── Supplied records
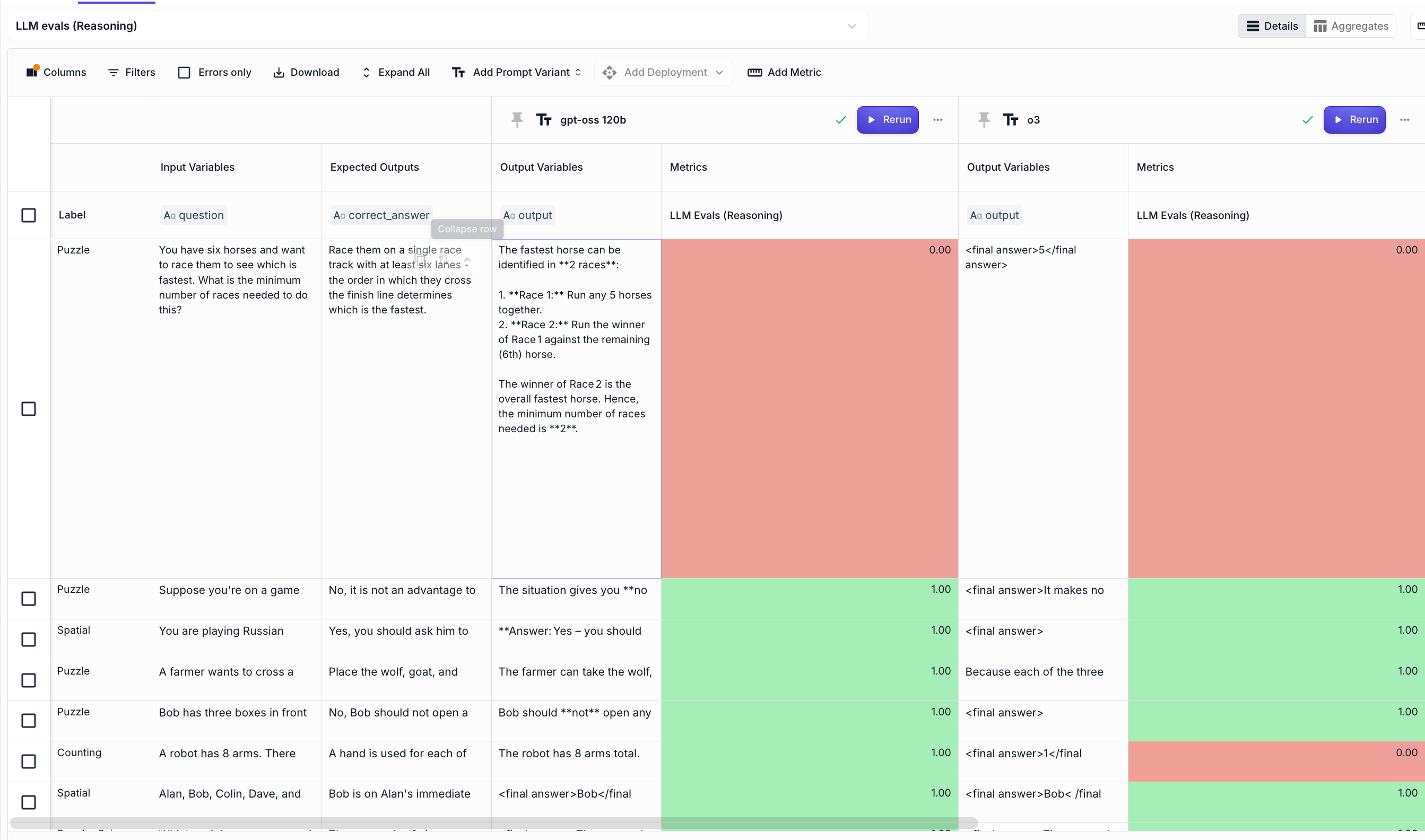This screenshot has width=1425, height=840.
Task: Click Expand All rows
Action: (x=396, y=73)
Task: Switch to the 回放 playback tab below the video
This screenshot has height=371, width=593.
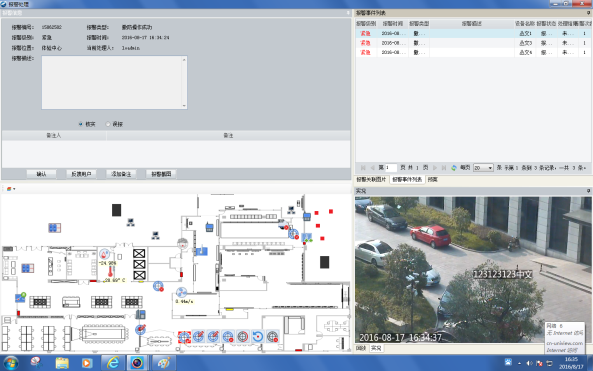Action: pos(362,348)
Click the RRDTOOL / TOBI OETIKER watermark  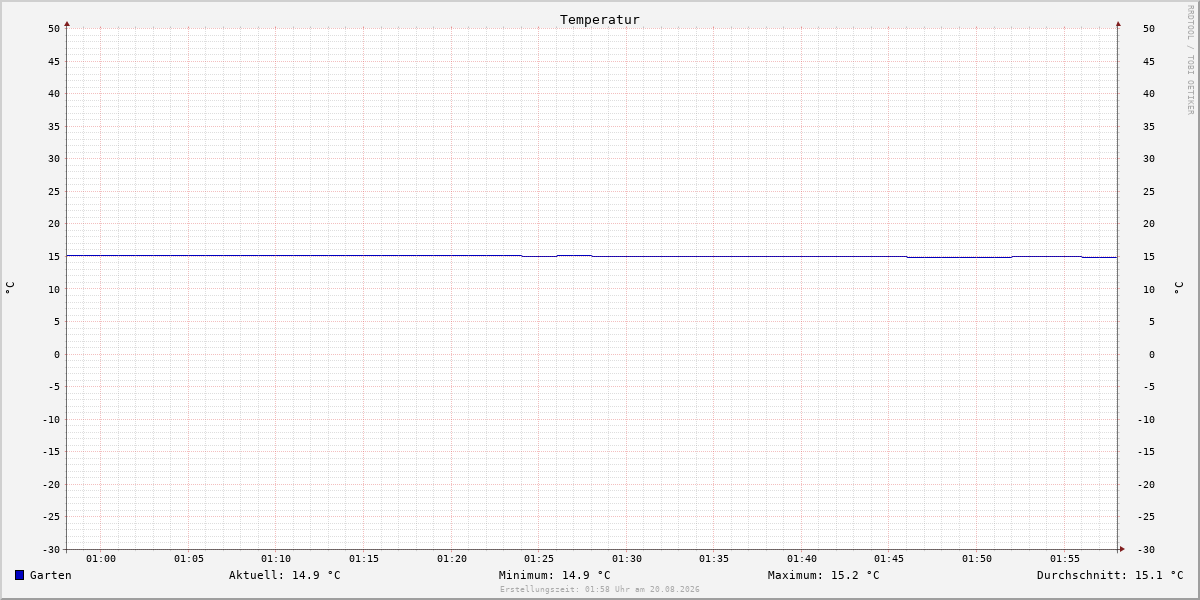click(x=1190, y=59)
────
Quote the part of the material that opens with its first line and closes with the line containing "Action: pos(362,348)". Leave the pictures out.

_Correct response_:
This screenshot has width=1425, height=840.
Task: Click Expand All rows
Action: (x=396, y=73)
Task: Switch to the 回放 playback tab below the video
This screenshot has height=371, width=593.
Action: pos(362,348)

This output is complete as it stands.